Problems to solve -
**A)** In the Arduino notes, which two parts must every Arduino program contain?
**B)** Return the passage of the Arduino notes from "As always, more" to "the components above.", copied word for word.
**C)** Which data types do the Arduino notes name by name?

Source passage -
....

As always, more thorough explanation of what these boards are and how they work can be found on Nathan's page, and they can be purchased on the sheet with all of the components above.
fundamentals of programming with arduino
We spent this class understanding the fundamentals of programming with Arduino. This programming language is used to control Arduino boards, or any boards compatible with that architecture. It's structured like C and Java, but it is still important to understand and learn how to code. A lot of the references we went over can be found on Nathan's GitHub page here. As with other programming languages, there are booleans, integers, chars, strings, longs, floats, doubles, etc. There are constants, variables, libraries, etc. All of this is found in the documentation.
basic structure of arduino code
An Arduino program (or "sketch") must contatin a setup() loop and a loop() loop. The setup() loop just defines anything necessary to execute when it comes to setting up, like declaring some variables, setting some states, etc. The loop() loop is what code must be executed in the program. It contains all code that needs to be executed, and it will just loop forever.
documenting code
As with anything else, since coding and programming will be an important part of assignments and projects (as well as any other future endeavors), it is important to understand how to document this type of code. In this documentation, I simply just include the code as a chunk in the HTML. The way I documented it can be found in my GitHub repository, in the head and the body of any section where I have any code. It is just important to include the proper JS CDN for the right Arduino highlighting, and then stating the code class as "language-arduino" when creating a code block.

....

Data entries -
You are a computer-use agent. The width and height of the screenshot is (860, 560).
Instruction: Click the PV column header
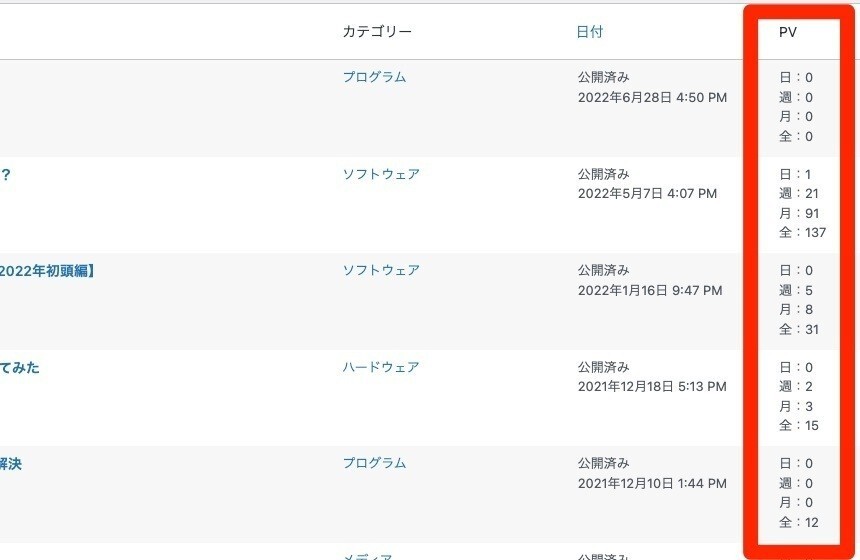pos(788,32)
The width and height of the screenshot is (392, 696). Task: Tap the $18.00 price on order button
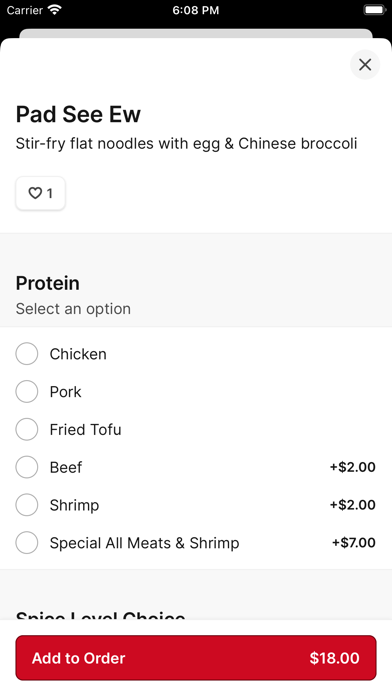click(334, 658)
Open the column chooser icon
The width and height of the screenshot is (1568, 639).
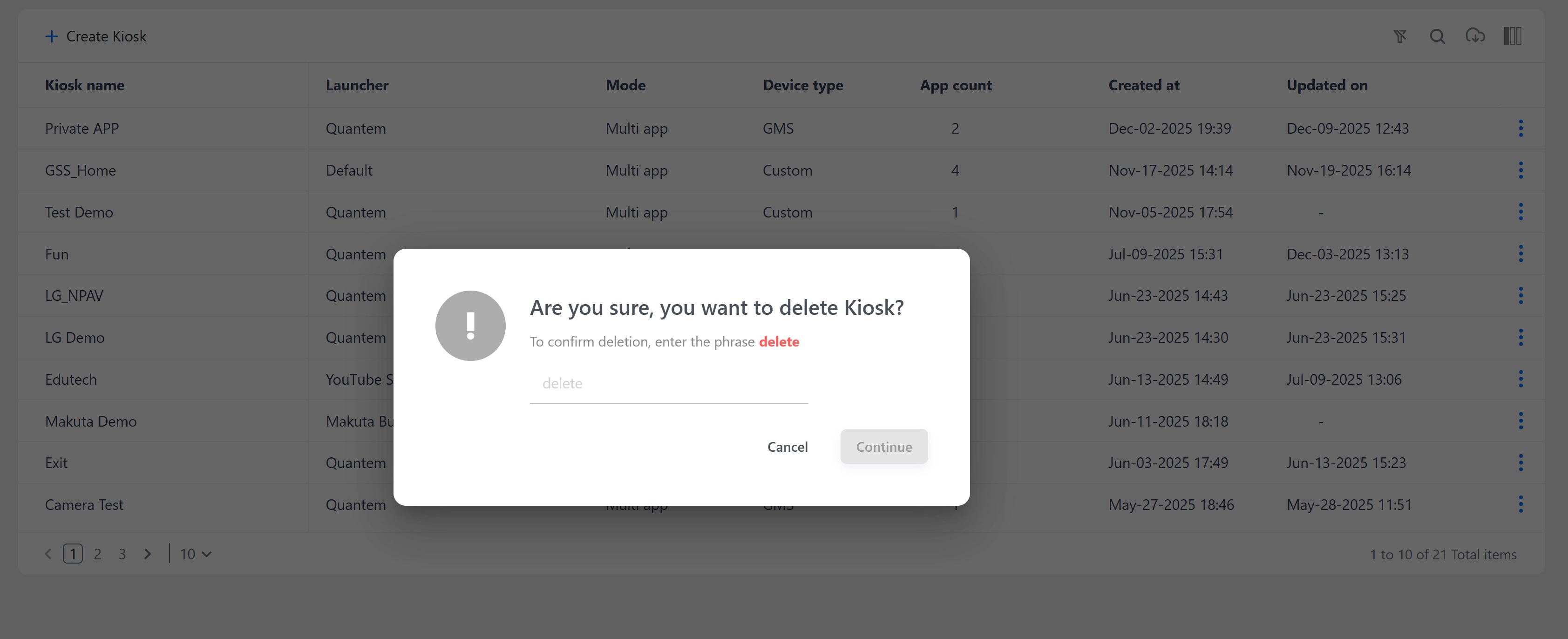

....

Results by task -
**A)** A setup() loop and a loop() loop.

**B)**
As always, more thorough explanation of what these boards are and how they work can be found on Nathan's page, and they can be purchased on the sheet with all of the components above.

**C)** Booleans, integers, chars, strings, longs, floats, doubles